Five African presidents with a collective 90 years of leadership under their belt are meant to hold elections in the next five months. Among them, only Joseph Kabila, who “inherited” the presidency of the Democratic Republic of Congo from his assassinated presidential father in 2001, is ducking the challenge, claiming his country is too broke to organise a poll. Four out of five, as they say, ain’t bad. The elections that will take place — starting with Rwanda on August 4, followed by Kenya, Angola and Liberia — tell the variegated story of African democracy. Two of the four, those in Kenya and Liberia, will be genuinely competitive and fiercely fought. The other two, in Rwanda and Angola, will be walkovers for the dominant ruling parties, though in Angola, President José Eduardo dos Santos is calling it a day — after 37 years. He has already anointed João Lourenço, defence minister, as his replacement.
Elections in Africa have become routine affairs, although some are more honestly contested than others. Even Congo’s Mr Kabila went through the rigmarole of holding polls in 2006 and 2011 and putting in place a constitutional two-term limit that theoretically obliged him to step down last year. Pressure from international donors and a greater commitment, at least in theory, from the African Union to the idea of democracy have played a part. More importantly, African people themselves, according to numerous surveys, are strongly committed to an ideal of competitive electoral politics, even if the reality often falls short. As Africa becomes more urban and connected, civil society has grown more active, especially around election time.

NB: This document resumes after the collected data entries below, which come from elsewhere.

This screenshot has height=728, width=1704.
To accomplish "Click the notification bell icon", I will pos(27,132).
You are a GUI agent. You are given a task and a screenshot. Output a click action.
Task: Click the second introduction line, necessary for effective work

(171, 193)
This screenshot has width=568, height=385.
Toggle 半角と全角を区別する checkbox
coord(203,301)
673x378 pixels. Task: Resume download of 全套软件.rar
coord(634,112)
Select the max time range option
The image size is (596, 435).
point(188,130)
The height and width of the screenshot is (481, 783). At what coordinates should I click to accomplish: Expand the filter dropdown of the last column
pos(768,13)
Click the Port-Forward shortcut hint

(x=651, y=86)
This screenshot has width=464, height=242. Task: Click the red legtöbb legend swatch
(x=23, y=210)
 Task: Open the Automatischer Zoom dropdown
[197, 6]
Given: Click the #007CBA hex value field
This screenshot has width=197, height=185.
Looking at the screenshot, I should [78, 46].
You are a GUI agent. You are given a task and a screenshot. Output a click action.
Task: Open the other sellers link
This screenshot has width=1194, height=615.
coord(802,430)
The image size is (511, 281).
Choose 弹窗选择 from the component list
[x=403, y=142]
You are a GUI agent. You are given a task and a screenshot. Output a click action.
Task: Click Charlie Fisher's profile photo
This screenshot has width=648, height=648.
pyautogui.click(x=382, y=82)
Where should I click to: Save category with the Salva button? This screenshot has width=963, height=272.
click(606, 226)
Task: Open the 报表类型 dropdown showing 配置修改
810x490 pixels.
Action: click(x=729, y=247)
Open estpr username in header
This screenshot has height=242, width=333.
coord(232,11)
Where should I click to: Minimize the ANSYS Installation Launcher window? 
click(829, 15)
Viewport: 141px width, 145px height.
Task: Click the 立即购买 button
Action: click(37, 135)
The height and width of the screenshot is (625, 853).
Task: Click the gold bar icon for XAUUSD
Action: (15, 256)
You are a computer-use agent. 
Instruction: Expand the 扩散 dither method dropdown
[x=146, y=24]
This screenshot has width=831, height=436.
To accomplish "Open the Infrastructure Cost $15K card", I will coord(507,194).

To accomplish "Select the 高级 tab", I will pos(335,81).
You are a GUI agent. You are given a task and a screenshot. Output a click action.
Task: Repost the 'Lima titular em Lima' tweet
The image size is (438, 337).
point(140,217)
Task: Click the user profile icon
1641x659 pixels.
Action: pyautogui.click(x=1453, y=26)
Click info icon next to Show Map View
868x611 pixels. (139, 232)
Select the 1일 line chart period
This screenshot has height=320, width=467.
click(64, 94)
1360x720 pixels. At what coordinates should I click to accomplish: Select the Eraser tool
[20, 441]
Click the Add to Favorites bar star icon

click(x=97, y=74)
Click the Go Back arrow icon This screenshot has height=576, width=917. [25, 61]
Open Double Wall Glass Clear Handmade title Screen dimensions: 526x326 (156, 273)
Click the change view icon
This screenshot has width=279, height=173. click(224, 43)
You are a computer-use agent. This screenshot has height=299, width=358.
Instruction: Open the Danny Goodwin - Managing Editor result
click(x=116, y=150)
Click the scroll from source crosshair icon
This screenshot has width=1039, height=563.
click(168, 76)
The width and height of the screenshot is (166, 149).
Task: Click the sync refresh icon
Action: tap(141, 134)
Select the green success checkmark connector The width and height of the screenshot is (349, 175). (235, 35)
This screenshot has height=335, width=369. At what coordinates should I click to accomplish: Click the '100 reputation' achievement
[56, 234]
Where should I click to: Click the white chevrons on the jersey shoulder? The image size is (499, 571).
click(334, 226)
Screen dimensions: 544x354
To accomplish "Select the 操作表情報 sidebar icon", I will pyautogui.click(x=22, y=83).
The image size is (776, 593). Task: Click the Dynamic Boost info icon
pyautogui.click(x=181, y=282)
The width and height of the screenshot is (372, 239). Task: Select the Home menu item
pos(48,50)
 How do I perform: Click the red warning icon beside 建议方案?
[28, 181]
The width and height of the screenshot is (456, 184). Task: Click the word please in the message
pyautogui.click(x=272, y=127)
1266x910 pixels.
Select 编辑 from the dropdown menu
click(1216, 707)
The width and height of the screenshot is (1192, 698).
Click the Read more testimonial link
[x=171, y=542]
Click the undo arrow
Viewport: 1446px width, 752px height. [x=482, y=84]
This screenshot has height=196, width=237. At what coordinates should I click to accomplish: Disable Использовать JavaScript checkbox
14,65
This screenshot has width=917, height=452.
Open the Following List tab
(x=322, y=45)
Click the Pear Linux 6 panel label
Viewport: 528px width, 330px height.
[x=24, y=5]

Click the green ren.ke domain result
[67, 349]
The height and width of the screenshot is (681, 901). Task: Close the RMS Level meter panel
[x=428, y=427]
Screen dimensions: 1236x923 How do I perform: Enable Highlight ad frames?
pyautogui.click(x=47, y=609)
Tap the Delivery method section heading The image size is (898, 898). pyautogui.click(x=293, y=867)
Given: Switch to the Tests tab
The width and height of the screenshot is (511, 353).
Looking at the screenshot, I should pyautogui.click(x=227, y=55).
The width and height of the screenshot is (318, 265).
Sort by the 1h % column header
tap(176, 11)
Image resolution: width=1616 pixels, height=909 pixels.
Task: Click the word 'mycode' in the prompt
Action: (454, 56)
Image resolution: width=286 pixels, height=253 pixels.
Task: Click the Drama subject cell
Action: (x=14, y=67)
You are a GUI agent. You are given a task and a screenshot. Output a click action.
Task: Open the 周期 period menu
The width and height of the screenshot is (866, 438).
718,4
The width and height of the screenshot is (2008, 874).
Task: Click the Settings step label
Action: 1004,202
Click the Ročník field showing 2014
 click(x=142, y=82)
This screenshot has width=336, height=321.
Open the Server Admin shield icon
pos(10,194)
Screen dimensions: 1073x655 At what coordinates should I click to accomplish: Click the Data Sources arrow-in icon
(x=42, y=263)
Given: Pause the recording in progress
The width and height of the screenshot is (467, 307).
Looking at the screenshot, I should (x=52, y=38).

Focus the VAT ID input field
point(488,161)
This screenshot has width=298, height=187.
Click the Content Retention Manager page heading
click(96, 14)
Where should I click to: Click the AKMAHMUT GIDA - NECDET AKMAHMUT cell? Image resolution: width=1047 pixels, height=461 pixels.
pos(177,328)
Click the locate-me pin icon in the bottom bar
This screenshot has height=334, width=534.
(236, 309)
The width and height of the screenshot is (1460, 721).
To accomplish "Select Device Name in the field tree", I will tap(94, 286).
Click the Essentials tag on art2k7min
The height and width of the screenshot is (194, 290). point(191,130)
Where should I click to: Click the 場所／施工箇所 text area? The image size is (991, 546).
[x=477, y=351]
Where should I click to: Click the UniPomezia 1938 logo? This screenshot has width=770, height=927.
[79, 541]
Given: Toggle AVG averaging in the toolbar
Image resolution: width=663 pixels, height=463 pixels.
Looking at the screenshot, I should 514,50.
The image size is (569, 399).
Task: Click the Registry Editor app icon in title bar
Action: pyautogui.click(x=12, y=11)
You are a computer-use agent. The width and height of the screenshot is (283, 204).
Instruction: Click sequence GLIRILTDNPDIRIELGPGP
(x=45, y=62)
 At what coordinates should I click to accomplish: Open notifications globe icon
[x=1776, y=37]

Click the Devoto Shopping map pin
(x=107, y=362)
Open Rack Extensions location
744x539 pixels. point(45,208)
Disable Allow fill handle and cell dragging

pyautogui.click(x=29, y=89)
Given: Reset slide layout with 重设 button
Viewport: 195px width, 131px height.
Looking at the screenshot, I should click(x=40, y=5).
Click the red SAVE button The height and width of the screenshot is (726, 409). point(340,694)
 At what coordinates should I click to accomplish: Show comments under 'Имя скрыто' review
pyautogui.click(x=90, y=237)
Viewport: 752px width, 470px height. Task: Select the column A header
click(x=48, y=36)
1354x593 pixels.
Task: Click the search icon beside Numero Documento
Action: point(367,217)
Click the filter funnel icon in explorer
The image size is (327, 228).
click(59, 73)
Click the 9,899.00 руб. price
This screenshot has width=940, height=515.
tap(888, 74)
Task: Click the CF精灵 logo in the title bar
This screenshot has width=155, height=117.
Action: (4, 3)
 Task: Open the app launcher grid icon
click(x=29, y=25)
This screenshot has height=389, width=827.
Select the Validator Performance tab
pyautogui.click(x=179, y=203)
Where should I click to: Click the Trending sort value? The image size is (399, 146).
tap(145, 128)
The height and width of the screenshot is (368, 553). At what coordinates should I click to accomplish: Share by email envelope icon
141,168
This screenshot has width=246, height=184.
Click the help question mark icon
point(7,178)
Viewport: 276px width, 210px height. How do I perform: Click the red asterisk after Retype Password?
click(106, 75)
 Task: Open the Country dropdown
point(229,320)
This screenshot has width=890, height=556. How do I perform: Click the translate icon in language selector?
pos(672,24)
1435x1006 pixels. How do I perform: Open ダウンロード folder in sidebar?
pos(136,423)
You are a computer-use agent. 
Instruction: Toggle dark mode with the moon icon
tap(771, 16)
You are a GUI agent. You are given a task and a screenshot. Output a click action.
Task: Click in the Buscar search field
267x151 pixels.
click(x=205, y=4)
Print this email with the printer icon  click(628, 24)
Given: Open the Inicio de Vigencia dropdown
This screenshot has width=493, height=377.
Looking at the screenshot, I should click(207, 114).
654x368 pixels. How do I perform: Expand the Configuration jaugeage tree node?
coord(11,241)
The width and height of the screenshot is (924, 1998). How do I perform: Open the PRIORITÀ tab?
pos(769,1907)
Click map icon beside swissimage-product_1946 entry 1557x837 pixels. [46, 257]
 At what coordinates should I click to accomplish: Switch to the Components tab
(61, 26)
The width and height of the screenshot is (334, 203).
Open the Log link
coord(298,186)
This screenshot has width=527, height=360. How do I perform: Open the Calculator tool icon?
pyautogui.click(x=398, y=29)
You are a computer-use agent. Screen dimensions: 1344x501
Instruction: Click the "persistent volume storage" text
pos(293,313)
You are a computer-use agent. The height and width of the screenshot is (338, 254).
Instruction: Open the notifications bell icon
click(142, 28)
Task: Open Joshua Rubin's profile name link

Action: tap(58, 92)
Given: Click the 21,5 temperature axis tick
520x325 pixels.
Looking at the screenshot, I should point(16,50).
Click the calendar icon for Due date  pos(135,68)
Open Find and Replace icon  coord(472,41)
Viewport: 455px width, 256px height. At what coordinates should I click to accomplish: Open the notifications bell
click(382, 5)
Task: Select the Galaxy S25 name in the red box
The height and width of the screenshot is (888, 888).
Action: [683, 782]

In Kenya, which moved to multi-party democracy in 1991, nothing is stage-managed about elections. So brutally are they fought — and so high the winner-takes-all stakes in power and money — that they fit the description of “war by other means”. In 2007, more than 1,000 people were killed and hundreds of thousands displaced in orchestrated violence. This year, the veteran oppositionist Raila Odinga, who lost that contest, will challenge Uhuru Kenyatta in what will probably be his last stab at power.